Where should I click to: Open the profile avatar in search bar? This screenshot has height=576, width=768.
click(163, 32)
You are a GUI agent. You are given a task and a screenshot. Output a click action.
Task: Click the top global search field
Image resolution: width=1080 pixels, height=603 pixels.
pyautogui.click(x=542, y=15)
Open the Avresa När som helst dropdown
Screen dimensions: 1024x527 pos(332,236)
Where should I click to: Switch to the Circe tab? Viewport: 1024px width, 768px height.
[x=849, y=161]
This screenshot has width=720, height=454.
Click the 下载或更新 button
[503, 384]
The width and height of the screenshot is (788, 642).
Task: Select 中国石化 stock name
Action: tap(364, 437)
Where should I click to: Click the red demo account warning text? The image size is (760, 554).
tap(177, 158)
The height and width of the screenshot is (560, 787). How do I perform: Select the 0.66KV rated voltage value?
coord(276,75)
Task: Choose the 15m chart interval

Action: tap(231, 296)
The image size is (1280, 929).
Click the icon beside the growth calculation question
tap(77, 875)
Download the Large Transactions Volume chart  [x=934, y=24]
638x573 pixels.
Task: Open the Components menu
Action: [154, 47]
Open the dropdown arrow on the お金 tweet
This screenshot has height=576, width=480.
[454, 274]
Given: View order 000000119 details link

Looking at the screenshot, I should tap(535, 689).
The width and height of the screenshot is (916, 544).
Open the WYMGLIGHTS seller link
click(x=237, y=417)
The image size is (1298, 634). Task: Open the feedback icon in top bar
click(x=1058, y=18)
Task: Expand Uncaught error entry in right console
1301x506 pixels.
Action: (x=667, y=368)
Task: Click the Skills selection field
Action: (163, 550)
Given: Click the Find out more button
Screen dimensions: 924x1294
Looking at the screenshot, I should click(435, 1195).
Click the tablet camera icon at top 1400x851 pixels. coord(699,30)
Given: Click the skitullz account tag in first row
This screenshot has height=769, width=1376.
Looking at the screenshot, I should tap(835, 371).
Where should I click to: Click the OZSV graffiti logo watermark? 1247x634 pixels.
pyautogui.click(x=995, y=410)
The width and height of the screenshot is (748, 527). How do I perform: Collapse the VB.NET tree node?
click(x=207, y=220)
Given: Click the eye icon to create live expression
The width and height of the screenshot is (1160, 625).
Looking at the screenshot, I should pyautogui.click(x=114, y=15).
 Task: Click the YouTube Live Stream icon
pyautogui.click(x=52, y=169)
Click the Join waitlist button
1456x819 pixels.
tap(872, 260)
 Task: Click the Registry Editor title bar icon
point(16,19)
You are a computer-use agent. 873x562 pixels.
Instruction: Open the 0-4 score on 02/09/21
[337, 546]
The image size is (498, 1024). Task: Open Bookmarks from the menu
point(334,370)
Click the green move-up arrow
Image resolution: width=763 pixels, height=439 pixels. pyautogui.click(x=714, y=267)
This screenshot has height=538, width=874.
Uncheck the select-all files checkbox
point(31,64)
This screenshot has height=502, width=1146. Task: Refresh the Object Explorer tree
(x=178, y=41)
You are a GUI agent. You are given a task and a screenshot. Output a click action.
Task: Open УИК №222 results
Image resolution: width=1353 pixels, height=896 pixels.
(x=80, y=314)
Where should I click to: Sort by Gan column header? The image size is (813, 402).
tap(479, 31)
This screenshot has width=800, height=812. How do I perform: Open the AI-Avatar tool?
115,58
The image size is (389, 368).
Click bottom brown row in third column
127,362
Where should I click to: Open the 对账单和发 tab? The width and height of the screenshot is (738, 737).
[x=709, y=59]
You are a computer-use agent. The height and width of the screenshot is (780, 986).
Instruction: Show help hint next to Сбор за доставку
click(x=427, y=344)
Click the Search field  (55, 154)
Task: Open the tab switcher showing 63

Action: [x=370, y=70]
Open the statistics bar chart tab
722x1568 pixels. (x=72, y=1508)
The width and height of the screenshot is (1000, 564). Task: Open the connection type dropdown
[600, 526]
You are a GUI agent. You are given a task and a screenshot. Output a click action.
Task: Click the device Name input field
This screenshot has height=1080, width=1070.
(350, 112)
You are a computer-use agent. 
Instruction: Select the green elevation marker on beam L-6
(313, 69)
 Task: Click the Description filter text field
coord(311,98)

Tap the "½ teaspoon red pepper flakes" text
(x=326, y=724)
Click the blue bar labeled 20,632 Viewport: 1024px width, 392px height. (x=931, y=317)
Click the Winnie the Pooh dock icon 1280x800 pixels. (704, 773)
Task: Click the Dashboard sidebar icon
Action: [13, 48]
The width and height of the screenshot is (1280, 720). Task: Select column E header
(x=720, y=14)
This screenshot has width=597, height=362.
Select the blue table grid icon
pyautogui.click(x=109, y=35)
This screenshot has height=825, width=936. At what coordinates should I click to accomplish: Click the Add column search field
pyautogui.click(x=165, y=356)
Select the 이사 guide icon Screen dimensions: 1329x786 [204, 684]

^^^^^^^^^^^^^^^^

The records above are to be restated word for word.

Where should I click to: Open the profile avatar in search bar? This screenshot has height=576, width=768.
click(163, 32)
You are a GUI agent. You are given a task and a screenshot. Output a click action.
Task: Click the top global search field
Image resolution: width=1080 pixels, height=603 pixels.
pyautogui.click(x=542, y=15)
Open the Avresa När som helst dropdown
Screen dimensions: 1024x527 pos(332,236)
Where should I click to: Switch to the Circe tab? Viewport: 1024px width, 768px height.
[x=849, y=161]
This screenshot has width=720, height=454.
Click the 下载或更新 button
[503, 384]
The width and height of the screenshot is (788, 642).
Task: Select 中国石化 stock name
Action: tap(364, 437)
Where should I click to: Click the red demo account warning text? The image size is (760, 554).
tap(177, 158)
The height and width of the screenshot is (560, 787). How do I perform: Select the 0.66KV rated voltage value?
coord(276,75)
Task: Choose the 15m chart interval

Action: tap(231, 296)
The image size is (1280, 929).
Click the icon beside the growth calculation question
tap(77, 875)
Download the Large Transactions Volume chart  [x=934, y=24]
638x573 pixels.
Task: Open the Components menu
Action: [154, 47]
Open the dropdown arrow on the お金 tweet
This screenshot has height=576, width=480.
[454, 274]
Given: View order 000000119 details link

Looking at the screenshot, I should tap(535, 689).
The width and height of the screenshot is (916, 544).
Open the WYMGLIGHTS seller link
click(x=237, y=417)
The image size is (1298, 634). Task: Open the feedback icon in top bar
click(x=1058, y=18)
Task: Expand Uncaught error entry in right console
1301x506 pixels.
Action: (x=667, y=368)
Task: Click the Skills selection field
Action: (163, 550)
Given: Click the Find out more button
Screen dimensions: 924x1294
Looking at the screenshot, I should click(435, 1195).
Click the tablet camera icon at top 1400x851 pixels. coord(699,30)
Given: Click the skitullz account tag in first row
This screenshot has height=769, width=1376.
Looking at the screenshot, I should tap(835, 371).
Where should I click to: Click the OZSV graffiti logo watermark? 1247x634 pixels.
pyautogui.click(x=995, y=410)
The width and height of the screenshot is (748, 527). How do I perform: Collapse the VB.NET tree node?
click(x=207, y=220)
Given: Click the eye icon to create live expression
The width and height of the screenshot is (1160, 625).
Looking at the screenshot, I should pyautogui.click(x=114, y=15).
 Task: Click the YouTube Live Stream icon
pyautogui.click(x=52, y=169)
Click the Join waitlist button
1456x819 pixels.
tap(872, 260)
 Task: Click the Registry Editor title bar icon
point(16,19)
You are a computer-use agent. 873x562 pixels.
Instruction: Open the 0-4 score on 02/09/21
[337, 546]
The image size is (498, 1024). Task: Open Bookmarks from the menu
point(334,370)
Click the green move-up arrow
Image resolution: width=763 pixels, height=439 pixels. pyautogui.click(x=714, y=267)
This screenshot has height=538, width=874.
Uncheck the select-all files checkbox
point(31,64)
This screenshot has height=502, width=1146. Task: Refresh the Object Explorer tree
(x=178, y=41)
You are a GUI agent. You are given a task and a screenshot. Output a click action.
Task: Open УИК №222 results
Image resolution: width=1353 pixels, height=896 pixels.
(x=80, y=314)
Where should I click to: Sort by Gan column header? The image size is (813, 402).
tap(479, 31)
This screenshot has width=800, height=812. How do I perform: Open the AI-Avatar tool?
115,58
The image size is (389, 368).
Click bottom brown row in third column
127,362
Where should I click to: Open the 对账单和发 tab? The width and height of the screenshot is (738, 737).
[x=709, y=59]
You are a computer-use agent. The height and width of the screenshot is (780, 986).
Instruction: Show help hint next to Сбор за доставку
click(x=427, y=344)
Click the Search field  (55, 154)
Task: Open the tab switcher showing 63

Action: [x=370, y=70]
Open the statistics bar chart tab
722x1568 pixels. (x=72, y=1508)
The width and height of the screenshot is (1000, 564). Task: Open the connection type dropdown
[600, 526]
You are a GUI agent. You are given a task and a screenshot. Output a click action.
Task: Click the device Name input field
This screenshot has height=1080, width=1070.
(350, 112)
You are a computer-use agent. 
Instruction: Select the green elevation marker on beam L-6
(313, 69)
 Task: Click the Description filter text field
coord(311,98)

Tap the "½ teaspoon red pepper flakes" text
(x=326, y=724)
Click the blue bar labeled 20,632 Viewport: 1024px width, 392px height. (x=931, y=317)
Click the Winnie the Pooh dock icon 1280x800 pixels. (704, 773)
Task: Click the Dashboard sidebar icon
Action: [13, 48]
The width and height of the screenshot is (1280, 720). Task: Select column E header
(x=720, y=14)
This screenshot has width=597, height=362.
Select the blue table grid icon
pyautogui.click(x=109, y=35)
This screenshot has height=825, width=936. At what coordinates should I click to accomplish: Click the Add column search field
pyautogui.click(x=165, y=356)
Select the 이사 guide icon Screen dimensions: 1329x786 [204, 684]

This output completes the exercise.